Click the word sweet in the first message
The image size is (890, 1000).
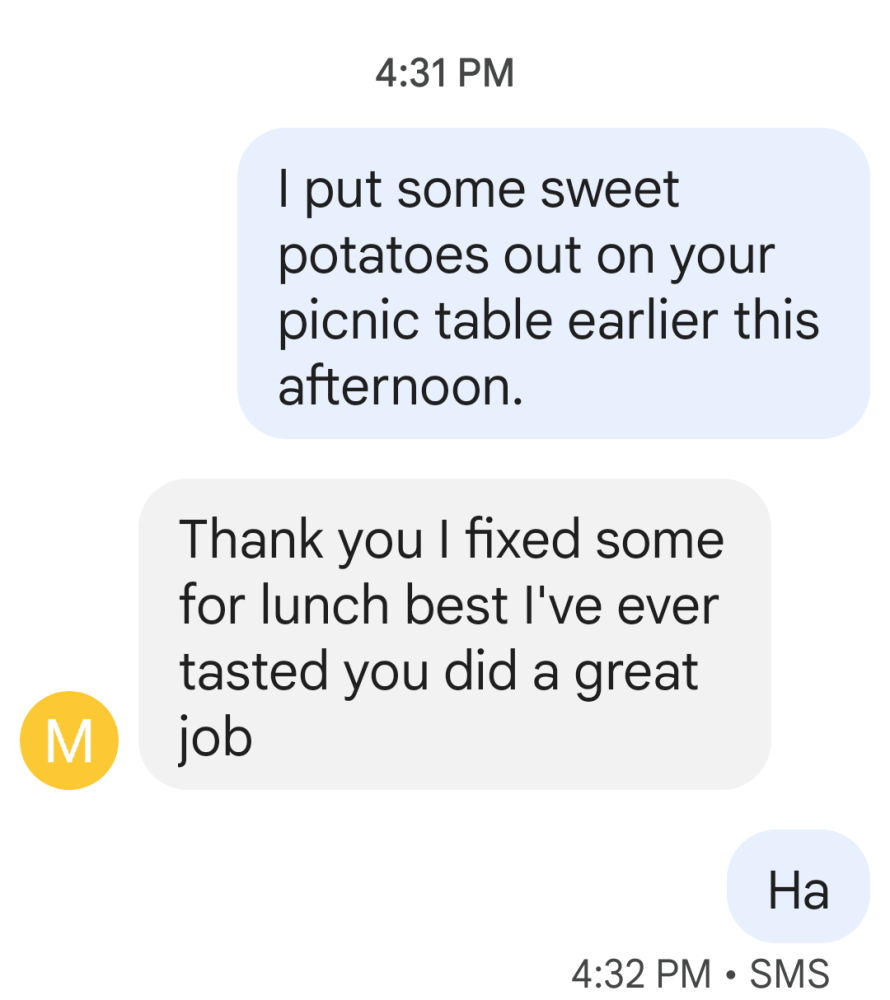[x=609, y=189]
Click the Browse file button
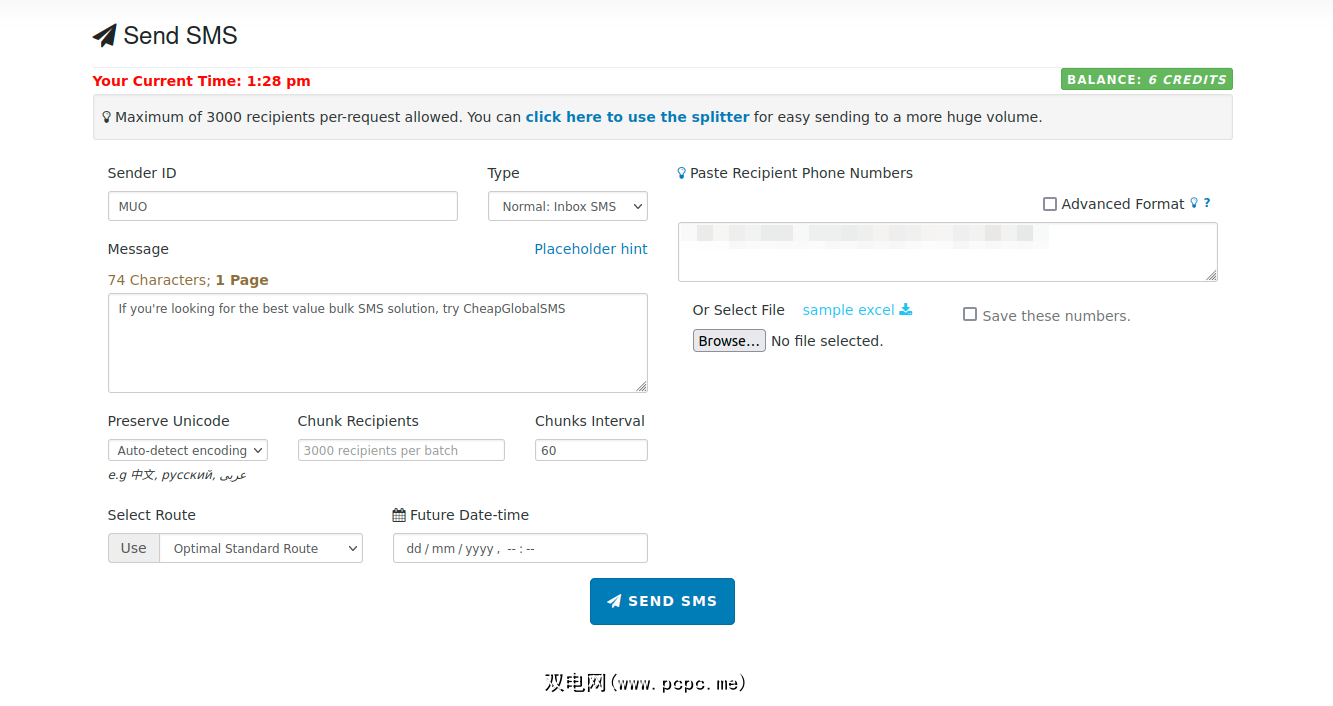 pyautogui.click(x=729, y=341)
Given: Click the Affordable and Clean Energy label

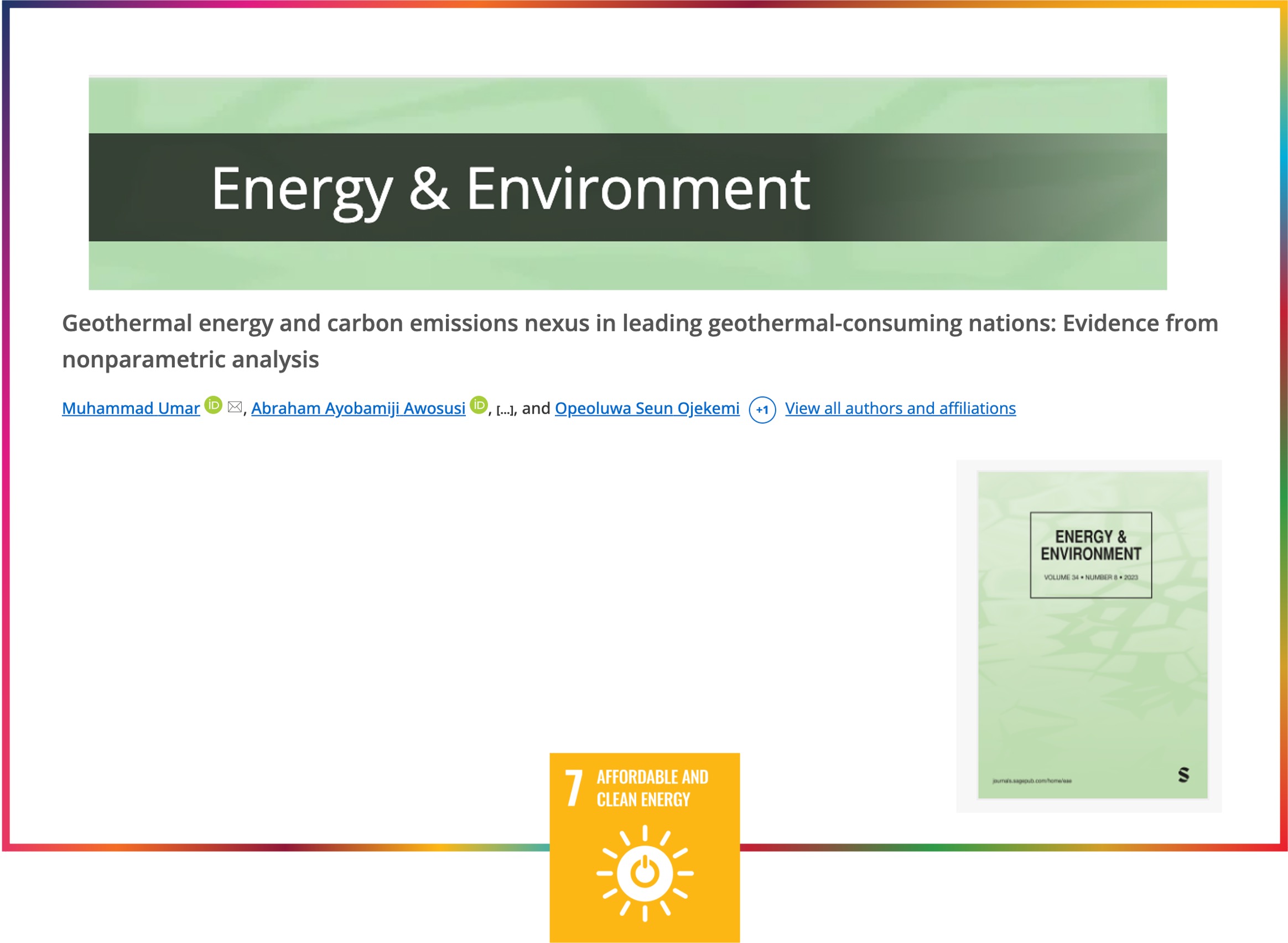Looking at the screenshot, I should (x=652, y=788).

◆ Exercise: The lines from the one containing "Click the Browse file button" to the end of the material must be output exactly, both ends included; no picture may appear.

◆ Result of this task:
Click the Browse file button
 pyautogui.click(x=729, y=341)
Given: Click the Affordable and Clean Energy label

Looking at the screenshot, I should (x=652, y=788).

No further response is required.